1. ¡Cómo nos quejamos de vivir, carajo! Unos más que otros, claro, pero todos lo hacemos, la mayoría con promedio muy por encima de una queja diaria. Perdemos y hacemos perder el tiempo desconfiando los unos de los otros, con inútiles juicios y reproches al prójimo. Dolorcillos, aburrimientos, temores y sospechas se comen nuestros días. En estos tiempos en los que todo lo controlamos nada pasamos por alto, excepto vivir y dejar vivir.

2. Morir a los 45 años, dejar a tus padres sin hijo debería estar prohibido en el reglamento de la vida. ¿Cuántas cosas habrá dejado para mañana Tito Vilanova antes de tener que dedicar todo su tiempo y esmero a pelear en el breve tiempo extra que le concedió la muerte? ¿Cuántos perdones se habrán quedado pendientes de tachar en su lista, confinados para un después que nunca llegó? ¿Cuántos te amo habrá acumulado, reprimidos antes de ahogarse para siempre en su glándula parótida?

3. Enterarnos de la muerte prematura de un conocido, aunque nomás lo hayamos visto en la tele, nos obliga a reflexionar sobre nuestra propia temporalidad. ¿Y si me pasara a mí o a alguien de mi familia?
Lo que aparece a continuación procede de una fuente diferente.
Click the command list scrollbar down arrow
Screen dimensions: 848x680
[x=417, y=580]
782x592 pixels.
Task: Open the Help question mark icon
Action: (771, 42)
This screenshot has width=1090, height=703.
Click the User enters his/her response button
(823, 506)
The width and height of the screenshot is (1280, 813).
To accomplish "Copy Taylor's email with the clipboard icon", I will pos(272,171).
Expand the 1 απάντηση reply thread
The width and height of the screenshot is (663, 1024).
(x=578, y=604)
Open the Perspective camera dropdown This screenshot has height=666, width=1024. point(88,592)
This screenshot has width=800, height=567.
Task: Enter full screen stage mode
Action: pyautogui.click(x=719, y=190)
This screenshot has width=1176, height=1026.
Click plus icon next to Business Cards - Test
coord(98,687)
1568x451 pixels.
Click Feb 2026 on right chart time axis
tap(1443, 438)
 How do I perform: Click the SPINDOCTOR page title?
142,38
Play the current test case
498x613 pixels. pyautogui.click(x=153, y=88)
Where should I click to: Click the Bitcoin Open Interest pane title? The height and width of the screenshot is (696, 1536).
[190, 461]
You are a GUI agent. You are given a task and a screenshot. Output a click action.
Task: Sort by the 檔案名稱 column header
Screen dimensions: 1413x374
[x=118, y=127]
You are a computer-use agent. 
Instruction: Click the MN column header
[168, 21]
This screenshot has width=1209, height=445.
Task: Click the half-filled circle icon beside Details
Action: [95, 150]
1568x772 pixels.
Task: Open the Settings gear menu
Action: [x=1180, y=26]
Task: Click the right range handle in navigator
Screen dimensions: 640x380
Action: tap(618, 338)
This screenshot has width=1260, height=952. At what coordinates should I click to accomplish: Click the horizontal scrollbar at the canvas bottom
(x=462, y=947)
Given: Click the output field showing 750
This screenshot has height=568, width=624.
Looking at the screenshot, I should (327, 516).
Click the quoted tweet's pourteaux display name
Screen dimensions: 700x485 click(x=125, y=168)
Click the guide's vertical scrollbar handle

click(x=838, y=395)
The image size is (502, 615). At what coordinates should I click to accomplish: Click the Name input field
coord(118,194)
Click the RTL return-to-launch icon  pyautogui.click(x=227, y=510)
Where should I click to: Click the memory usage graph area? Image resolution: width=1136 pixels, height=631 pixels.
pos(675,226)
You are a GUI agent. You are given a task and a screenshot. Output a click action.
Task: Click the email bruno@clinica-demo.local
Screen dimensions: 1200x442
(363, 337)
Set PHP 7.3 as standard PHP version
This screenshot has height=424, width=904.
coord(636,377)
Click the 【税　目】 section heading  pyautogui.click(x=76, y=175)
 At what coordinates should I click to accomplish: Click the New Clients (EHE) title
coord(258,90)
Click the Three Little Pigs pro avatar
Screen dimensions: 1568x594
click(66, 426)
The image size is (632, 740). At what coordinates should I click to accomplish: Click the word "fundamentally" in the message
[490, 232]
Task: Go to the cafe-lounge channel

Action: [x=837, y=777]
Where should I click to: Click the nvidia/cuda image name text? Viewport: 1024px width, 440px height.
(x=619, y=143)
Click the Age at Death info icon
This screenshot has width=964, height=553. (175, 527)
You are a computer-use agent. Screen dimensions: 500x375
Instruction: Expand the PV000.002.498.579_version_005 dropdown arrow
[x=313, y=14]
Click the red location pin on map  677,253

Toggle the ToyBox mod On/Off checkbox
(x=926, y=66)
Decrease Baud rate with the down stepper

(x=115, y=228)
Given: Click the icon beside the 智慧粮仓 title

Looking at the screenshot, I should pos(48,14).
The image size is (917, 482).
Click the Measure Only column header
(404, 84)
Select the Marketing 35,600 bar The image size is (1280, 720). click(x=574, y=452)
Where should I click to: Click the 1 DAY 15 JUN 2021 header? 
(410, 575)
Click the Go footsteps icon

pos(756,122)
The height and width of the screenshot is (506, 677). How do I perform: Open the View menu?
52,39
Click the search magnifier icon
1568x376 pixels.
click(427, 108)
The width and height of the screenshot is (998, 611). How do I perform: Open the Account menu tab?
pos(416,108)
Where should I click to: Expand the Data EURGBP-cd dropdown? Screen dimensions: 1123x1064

Luego no nos queda más que concluir que nosotros no tendremos tan mala suerte y retomamos nuestras preocupaciones diarias, la mayoría de ellas absurdas, materiales, triviales.

4. Como Benítez, Calero, Antonio de Nigris y tantos otros, Tito murió mucho antes de tiempo, pero vivió más que la mayoría de quienes fallecen viejos. No por ganar la Liga con récord de 100 puntos en su único año como entrenador de primer equipo, ni por ser pieza indispensable en la puesta en escena del mejor equipo de todos los tiempos. No por ser el mejor entrenador, sino por hacer mejores a aquellos que tuvieron la suerte de cruzarse en su camino. De eso se trata vivir.